Awards numbering over twenty have been instituted by the IGS for outstanding technical papers published through the Society. Besides, Prof. G. A. Leonards of Purdue University has instituted an award for the best Ph. D. thesis in Geotechnical Engineering.

The IGS - Kueckelmann award is presented once in two years to an eminent geotechnical engineer who has made significant contribution to the profession in India. So far 16 eminent Geotechnical Engineers have thus been honoured.

To encourage Chapter oriented activities, an Award designated IGS-Ferroco Terzaghi Oration is being instituted for outstanding contribution to Geotechnial Engineering. The Award carries an amount of Rs. One Lakh plus expenses.

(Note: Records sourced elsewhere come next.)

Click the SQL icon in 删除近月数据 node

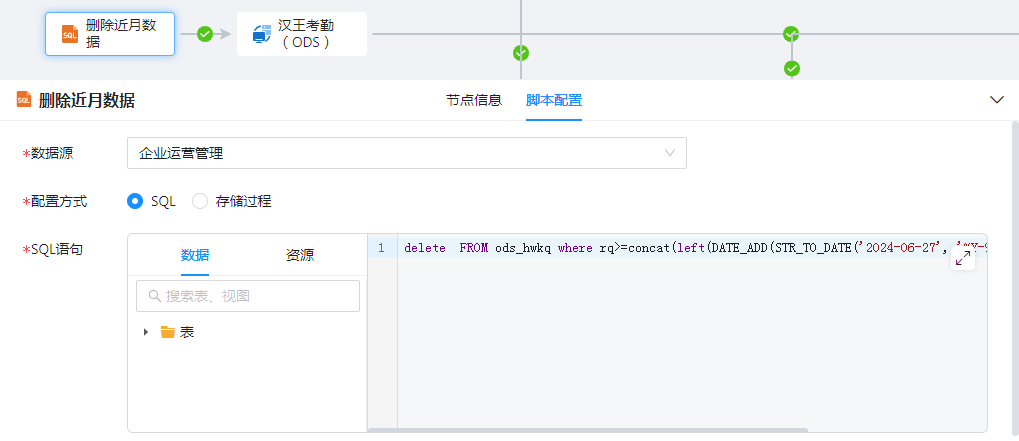click(69, 34)
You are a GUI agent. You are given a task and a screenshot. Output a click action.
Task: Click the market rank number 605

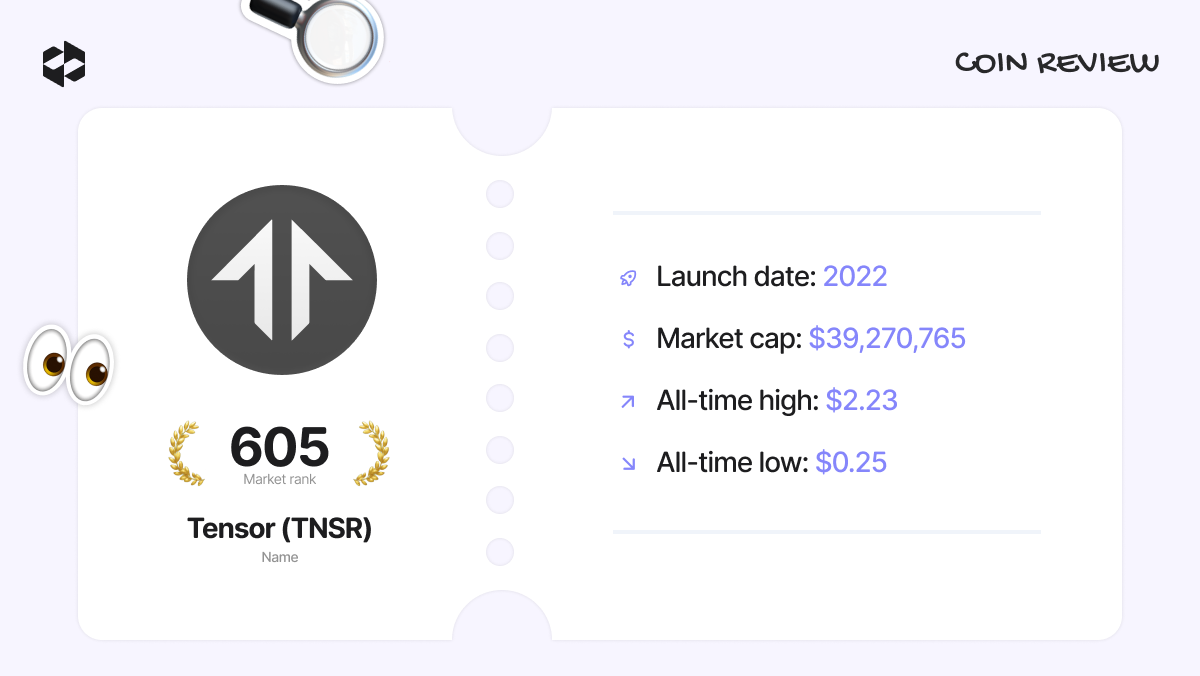pyautogui.click(x=279, y=447)
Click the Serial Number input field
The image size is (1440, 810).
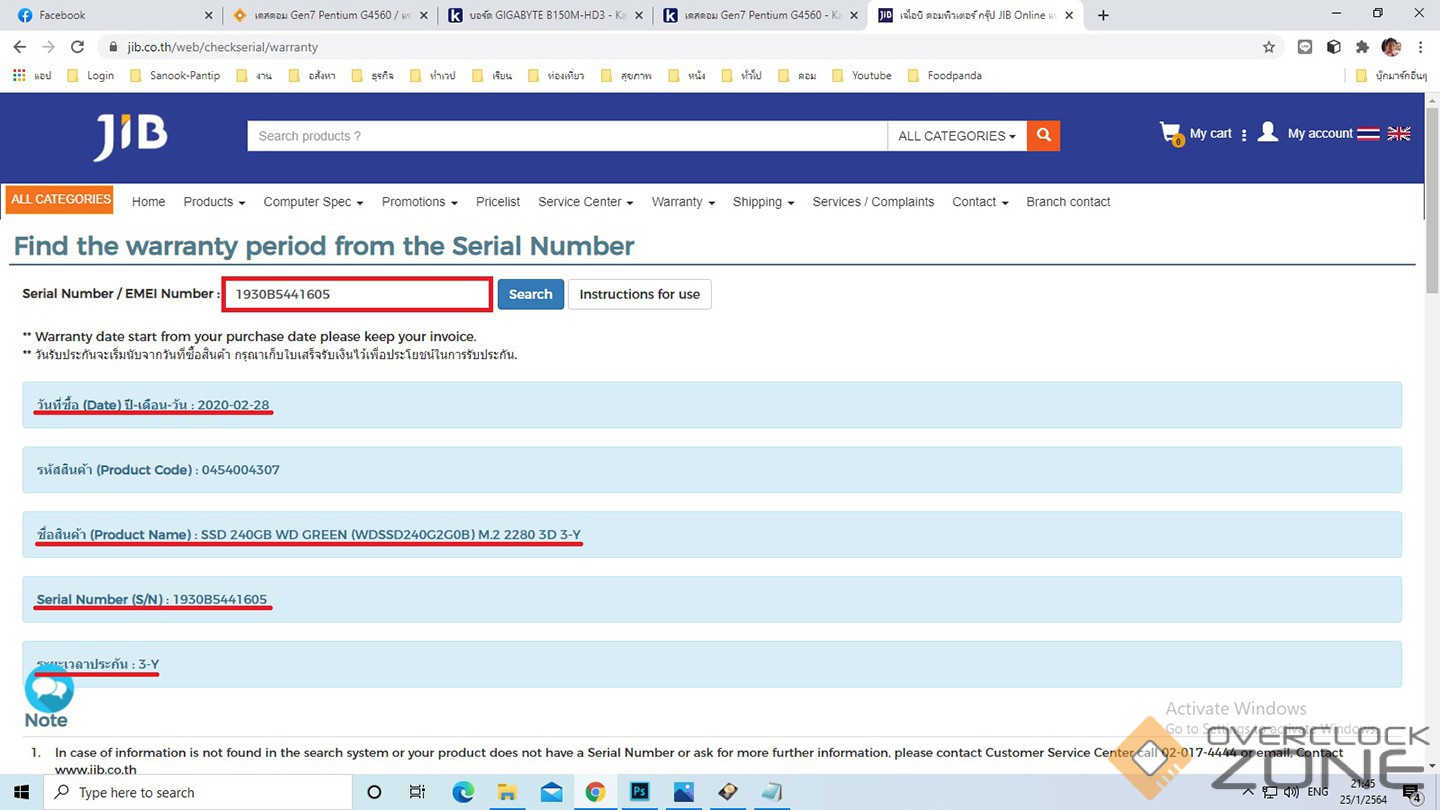[x=357, y=294]
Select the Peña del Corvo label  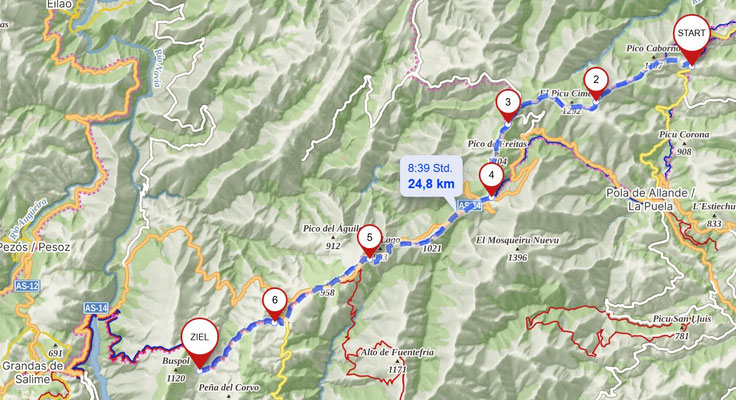229,388
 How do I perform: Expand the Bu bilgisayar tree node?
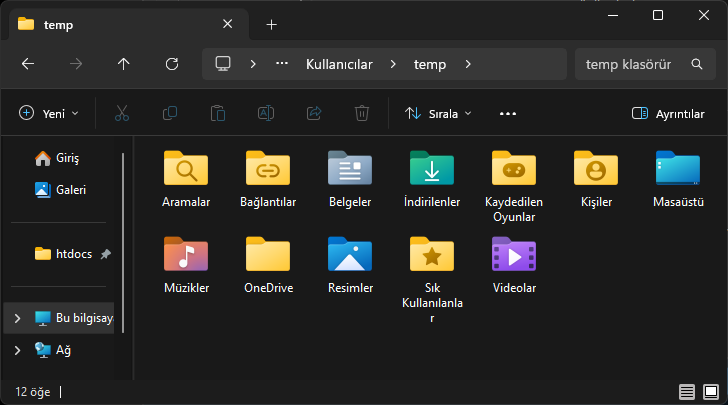tap(18, 318)
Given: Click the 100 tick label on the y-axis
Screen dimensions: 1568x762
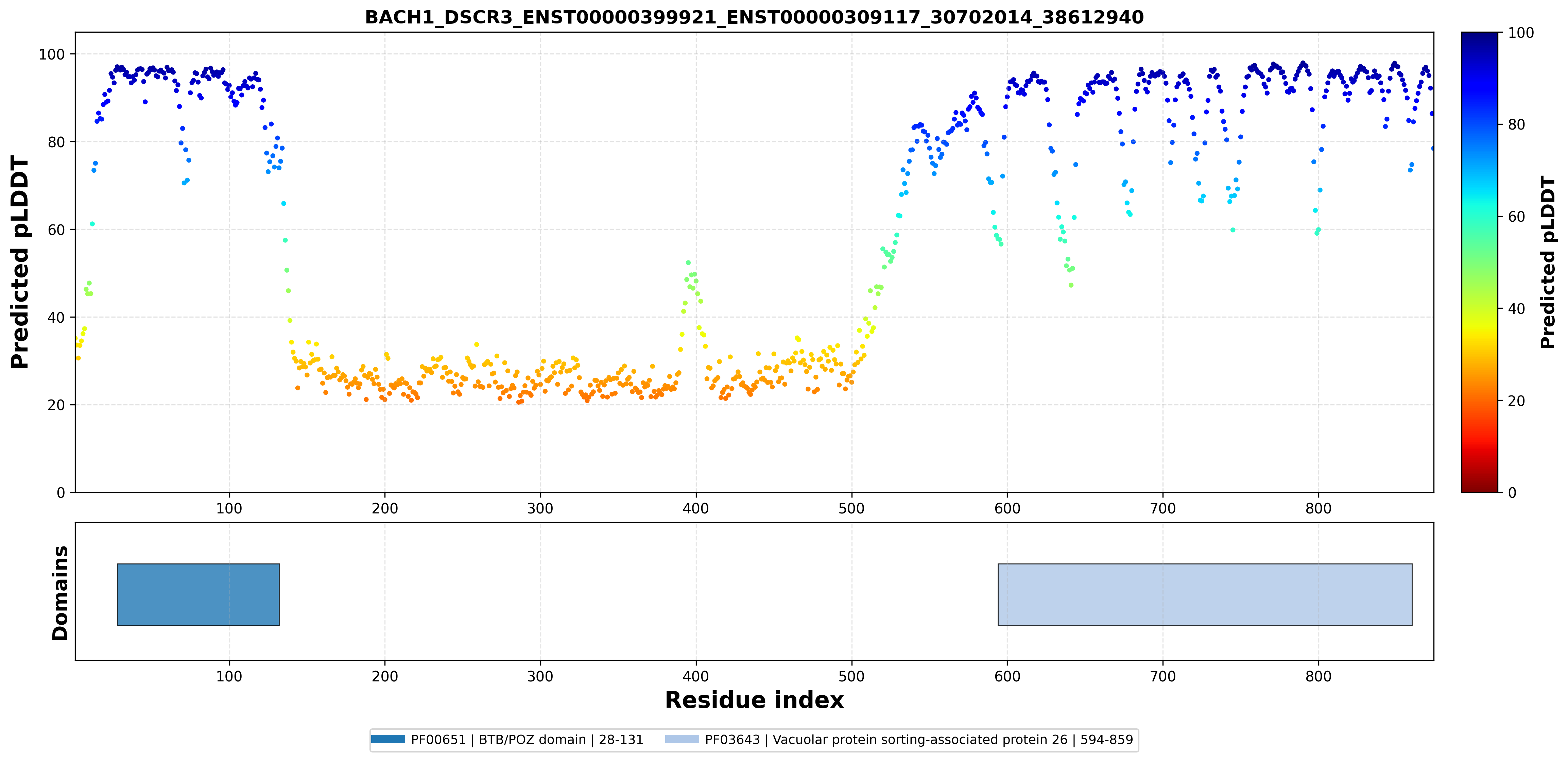Looking at the screenshot, I should pyautogui.click(x=51, y=54).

- Major IGS Awards (Biennial)
  - IGS-Ferroco Terzaghi Oration by an Outstanding National/International Geotechnical Engineer. Prize Rs.1 Lakh & expenses. Organised through IGS Chapters.
  - IGS-Kueckelmann Award of Rs. 35,000 for Outstanding cumulative contribution in Geotechnical Engineering.
  - IGS-AIMIL Shri H.C. Verma Memorial cash Award of Rs.25,000/- on Innovative Instrumentation.
  - IGS-Prof. Dinesh Mohan Prize for Excellence in Geotechnical Practices.
  - IGS-Prof. Leonards’ Prize for the Best Doctoral Dissertation in Geotechnical Engineering.
- Some of the IGS Best Paper Awards (Biennial)
  - IGS-AIMIL Prize for the best paper published in the Indian Geotechnical Journal.
  - IGS-HEICO Prize for the best paper on Rock Mechanics published in Indian Geotechnical Journal.
  - IGS-AIMIL Prize for the best paper on Instrumentation.
  - IGS-AFCONS Prize for the best paper on Case Histories.
  - IGS-Shri B. N. Gupta, Madras Prize for the best paper on Shallow Foundations.
  - IGS-Smt Indra Joshi Prize for the best paper in National / International Conferences / Symposia.
  - IGS-ONGC Prize for the best paper on Special Studies in the Area of Marine Geotechnical Engineering.
  - IGS-Dr. Shamsher Prakash Prize for the best paper on Soil Dynamics.
  - IGS-Prof. Dinesh Mohan Prize for the best paper on Pile Foundation.
  - IGS-Dr B. B. Rai - Shri S. N. Gupta Prize for the best paper on Earth and Earth-Retaining Structures.

==Local Chapters==

To promote closer interaction amongst geotechnical engineers spread all over the country, local chapters of the Society were introduced in 1968 and at present Thirty local chapters are functional.